Sin embargo, dos décadas después del furor de «Historia del tiempo», ya va siendo hora de cuestionar semejante interpretación de la cosmología cuántica, por mucho que nos induzcan a ella pasajes hawkingnianos como el que acabamos de mencionar. Pues lo cierto es que las insinuaciones de ateísmo que salpican la obra que estamos comentando no son más que añadidos ideológicos, que casan realmente mal con el escenario físico en el que pretenden basarse.

Este juicio puede parecer demasiado tajante, pero, en realidad, viene avalado por una razón bien sencilla. A saber: que basta examinar con cierto detalle la estructura del modelo cosmológico de Hartle y Hawking para darse cuenta de que, de entre las hipótesis discutidas por la cosmología física actual, es justo la de estos autores la que presenta mayores analogías con ese universo finito y plenamente racional que sirvió de base, en el siglo xiii para algunas de las vías clásicas de acceso al conocimiento de la existencia de Dios.

El universo de Hawking no tiene un inicio temporal. Eso es cierto. Pero tampoco lo tenía el cosmos aristotélico, y ello no impidió el despliegue de la teología natural tomista. Pues lo que la teología natural afirma del universo en conjunto, considerado como creación, son esencialmente estos dos puntos:

  • En primer lugar, que la naturaleza es plenamente inteligible en sí (como producto del Logos divino), y también en gran medida inteligible para nosotros (como consecuencia de ser imagen de Dios).
  • Y, en segundo lugar, que el universo, como producto de la mente divina, es algo con una cierta estructura, algo «determinado», en el sentido en el que Aristóteles afirmaba de las sustancias que son «un esto» [tode ti]. En otras palabras, que el universo se asemeja a un objeto físico ordinario (o, si se prefiere, a una obra de arte), y como tal, es contingente, y tiene sentido preguntarse por su causa.

Pues bien, la plena inteligibilidad del mundo, como un todo -sin excepciones ni singularidades-, no había sido formulada, desde el cosmos aristotélico, de un modo más claro que en el modelo cosmológico de Hawking. Y si hay un modelo que describe el universo justo igual que un objeto físico ordinario, manifestando así su necesidad de un fundamento, es éste.

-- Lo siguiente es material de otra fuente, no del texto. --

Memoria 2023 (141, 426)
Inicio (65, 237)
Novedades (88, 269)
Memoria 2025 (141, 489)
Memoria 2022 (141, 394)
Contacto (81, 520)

El lector interesado en los detalles de la argumentación, podrá encontrarlos en las páginas de mi ensayo. Pero lo que me interesa subrayar ahora es la lección que, veinte años después, deberíamos extraer del caso Hawking. Se trata de la siguiente:

El problema no es la ciencia. El problema es que los materialistas intentan vendernos como ciencia lo que no es sino una lectura sesgada de la misma. Una lectura pobre, que oscurece y vela el hecho de la creación, y despoja a la naturaleza de las huellas de sentido que contiene. A ella, y a nosotros.